- **WHAT IS REQUIRED**: Please transcribe exactly the line that holds "Close the Get3D ModelFun dialog window" and all lines that follow it to the end of the records below, omitting any pictures.

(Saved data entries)
>>>>
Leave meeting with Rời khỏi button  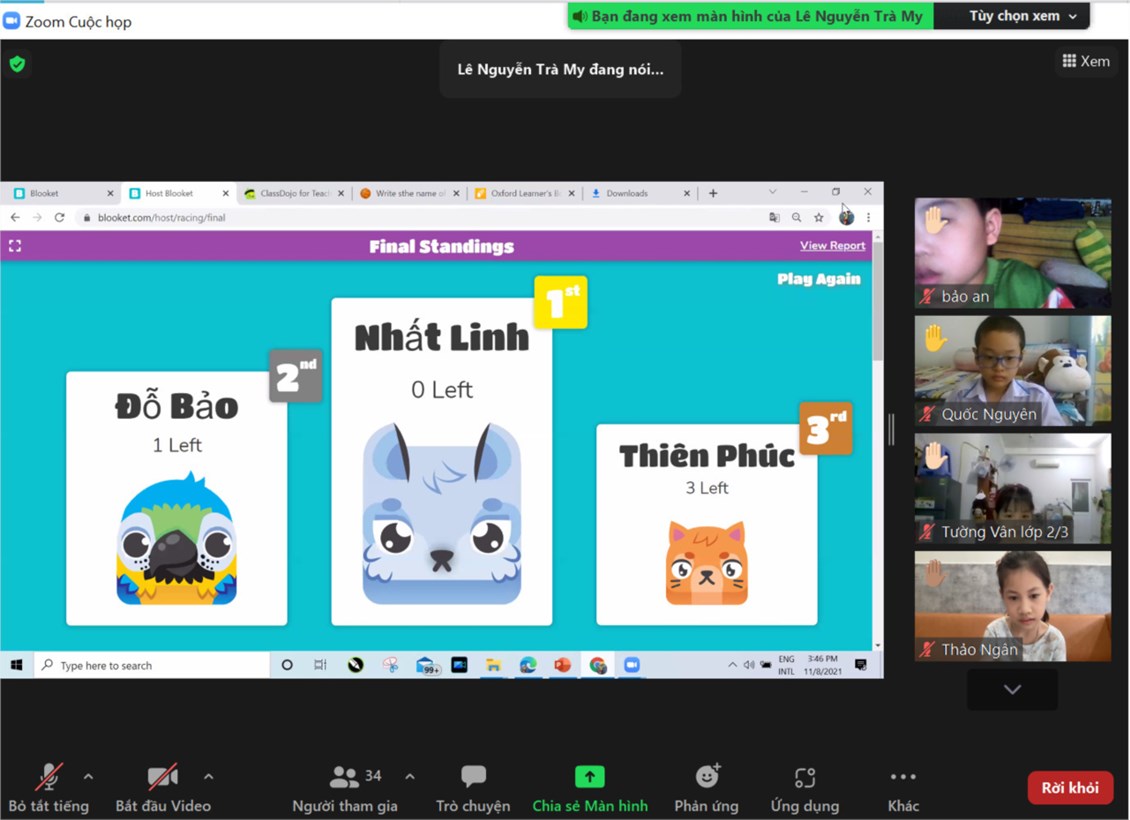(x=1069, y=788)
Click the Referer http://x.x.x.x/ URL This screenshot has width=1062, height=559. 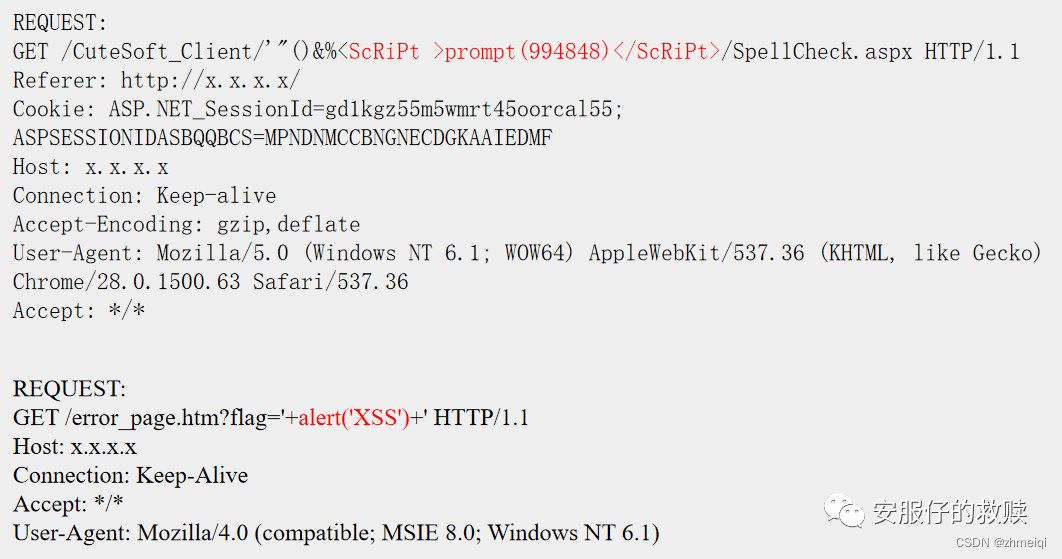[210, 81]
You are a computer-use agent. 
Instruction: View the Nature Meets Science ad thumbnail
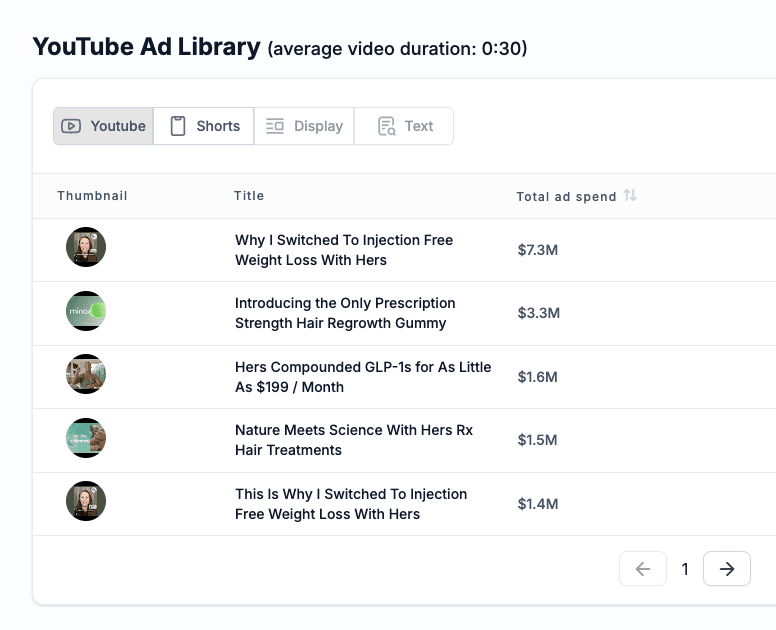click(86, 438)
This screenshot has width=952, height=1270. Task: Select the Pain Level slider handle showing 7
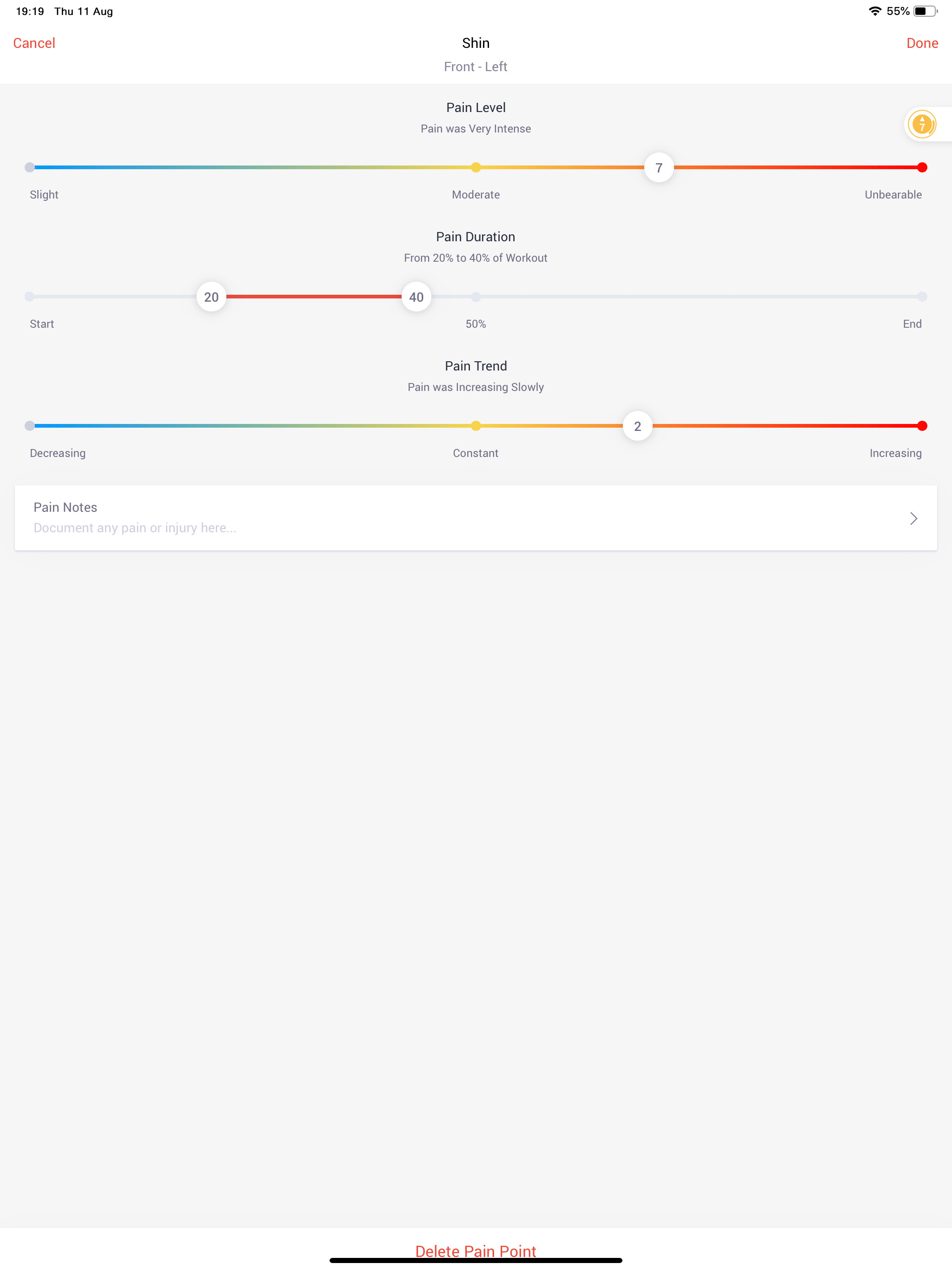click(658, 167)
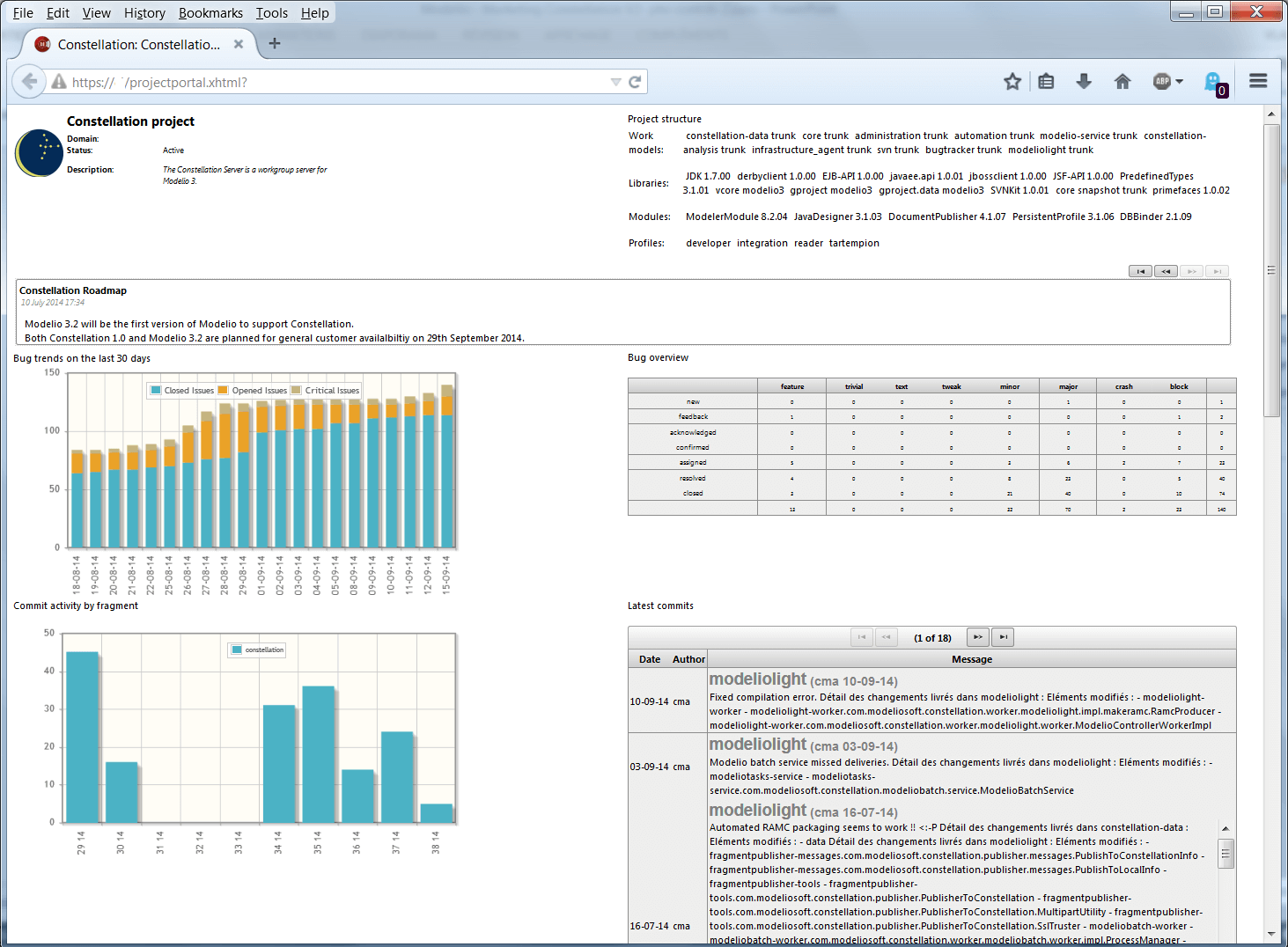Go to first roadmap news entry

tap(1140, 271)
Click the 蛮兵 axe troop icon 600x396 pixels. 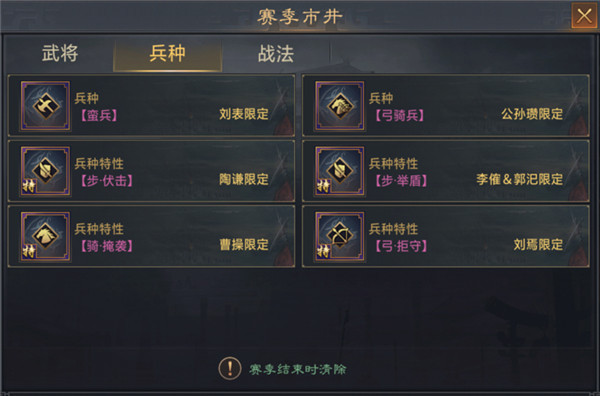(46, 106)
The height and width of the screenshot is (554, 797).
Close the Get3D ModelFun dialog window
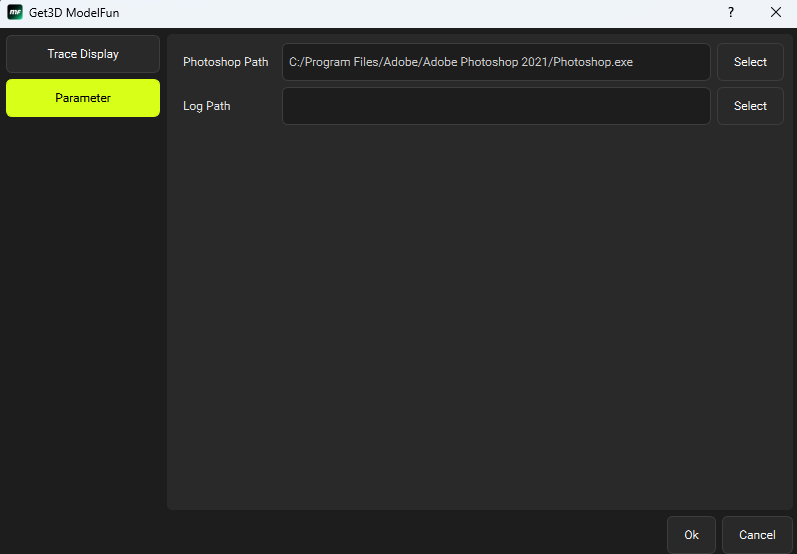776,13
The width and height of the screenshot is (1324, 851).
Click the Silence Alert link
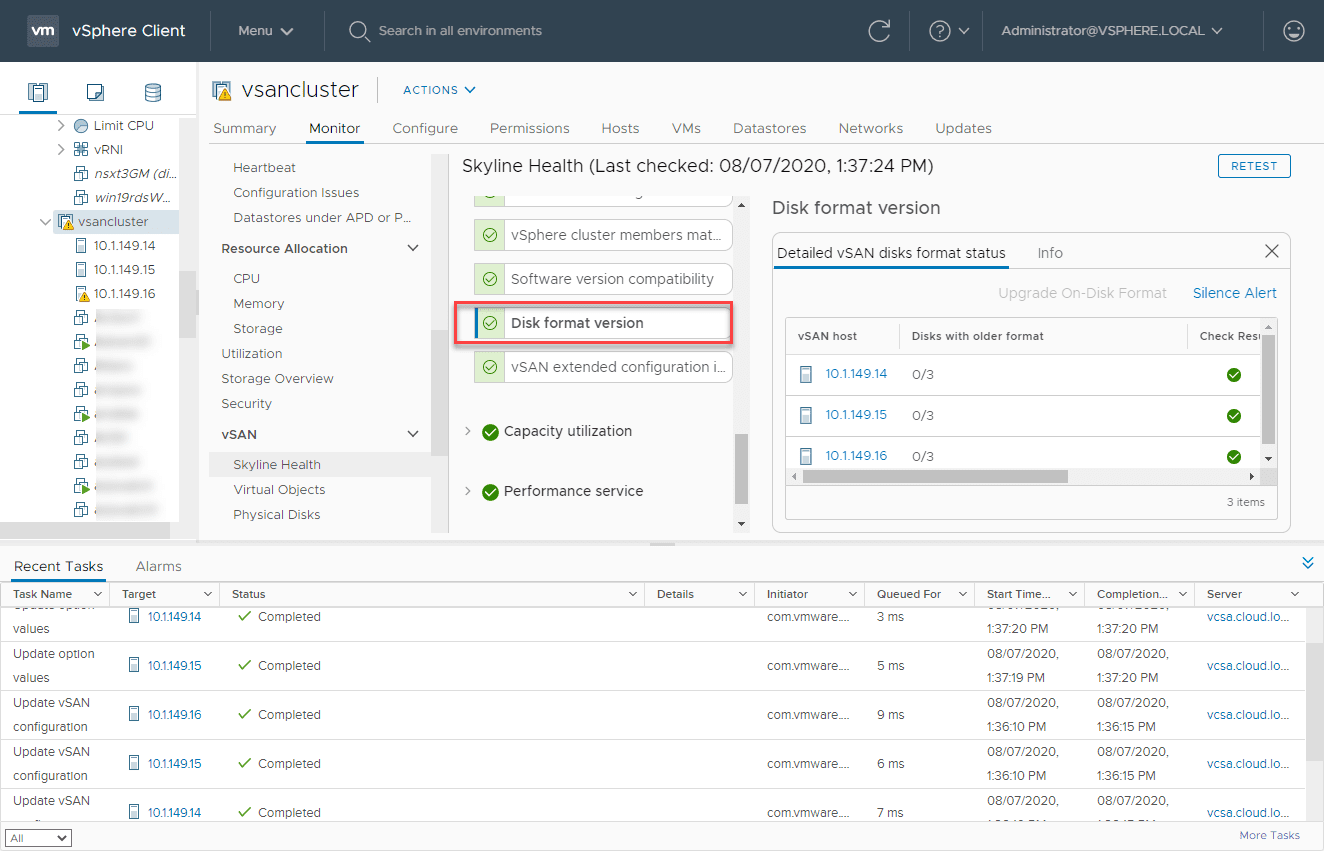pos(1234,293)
<<<<
- **SOLUTION TO THE EXERCISE**:
Close the Get3D ModelFun dialog window
776,13
The width and height of the screenshot is (1324, 851).
Click the Silence Alert link
pos(1234,293)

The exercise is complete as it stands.